● Selected excerpt:
*** Block opens ***

NEIU has taken the necessary steps to ensure the confidentiality of students who need access to the products inside the vending machines.

Two people filling the vending machine (Ananth Prabhu)

“We’re not tracking who’s getting what. The only thing we’re tracking is how much we’re putting out,” Perera said. “We’ve moved away [the Nest’s] furniture and taken steps to make it extra confidential for people to go back there and do what they need to do.”

Noting popular trends, Perera pointed out, “Condoms go out very quickly at both locations. The Nest is usually emptier faster. So we try to stock more [products] in that one.”

Perera said the items in the vending machines come at no cost to students, “I think that’s why they’re going so quickly. We’re trying to eliminate those barriers for students.”

A SHS staff member requested the operator of the leased vending machines to adjust an item price due to an exhaustion of a prior donation of emergency contraception (EC). The Independent reached out to Dr. Jennifer Lasko, Interim Director of SHS, for further comment about the change in pricing.

Dr. Lasko said, ”The university is required to have a wellness kiosk that dispenses EC at a lower cost than retail value, the recommendation was for $5-$10. NEIU chose $5, so that it can be cost-effective for students.” The morning-after pill (levonorgestrel) began to have a $5 fee attached to it starting Jan. 19, 2024.

NEIU is one of the few universities in Chicago that have these vending machines, “We were the only free [vending machines] for our students.” Perera said. “I’m very proud of our office for pulling this off.”

Perera emphasized the importance of the vending machines, “With the current political climate and laws being overturned, we want to ensure that our students don’t have to stress out about things that are completely preventable.”

Vending machine stocked with Plan B, Maxi Pads, and condoms
Photo by Ananth Prabhu

Without these vending machines, the alternative would be for students to make an appointment with an on-campus nurse or travel to the nearest off-campus pharmacy, which may be a hindrance to accessing the over-the-counter products.

For the convenience of NEIU’s community, these vending machines are located on the sixth floor of the Nest and in the Student Union adjacent to the former bookstore.

*** Block closes ***

● The data:
*** Block opens ***

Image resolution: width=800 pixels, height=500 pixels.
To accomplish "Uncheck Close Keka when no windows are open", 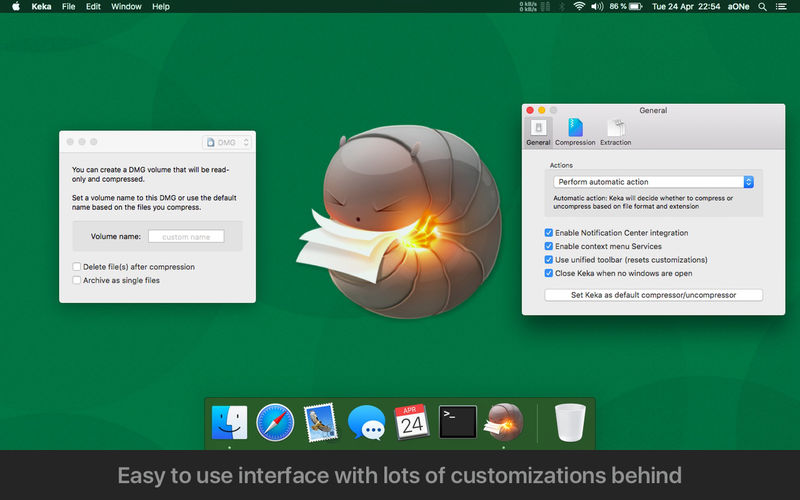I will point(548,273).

*** Block closes ***
*** Block opens ***

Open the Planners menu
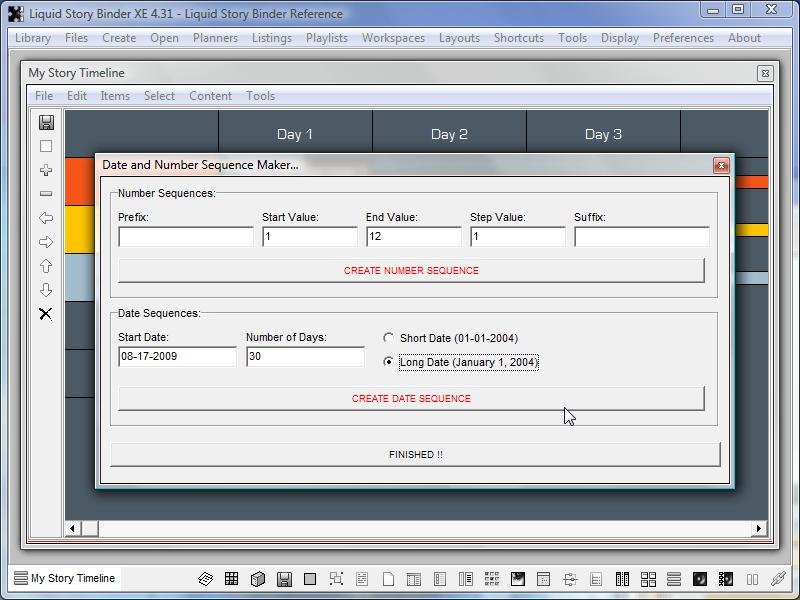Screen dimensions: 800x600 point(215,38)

*** Block closes ***

● What is being asked:
In the article on NEIU's vending machines, take the passage starting with "Perera said the" and going on through "change in pricing." and change "vending machines" to "dispensers" throughout.

● Reply:
Perera said the items in the dispensers come at no cost to students, “I think that’s why they’re going so quickly. We’re trying to eliminate those barriers for students.”

A SHS staff member requested the operator of the leased dispensers to adjust an item price due to an exhaustion of a prior donation of emergency contraception (EC). The Independent reached out to Dr. Jennifer Lasko, Interim Director of SHS, for further comment about the change in pricing.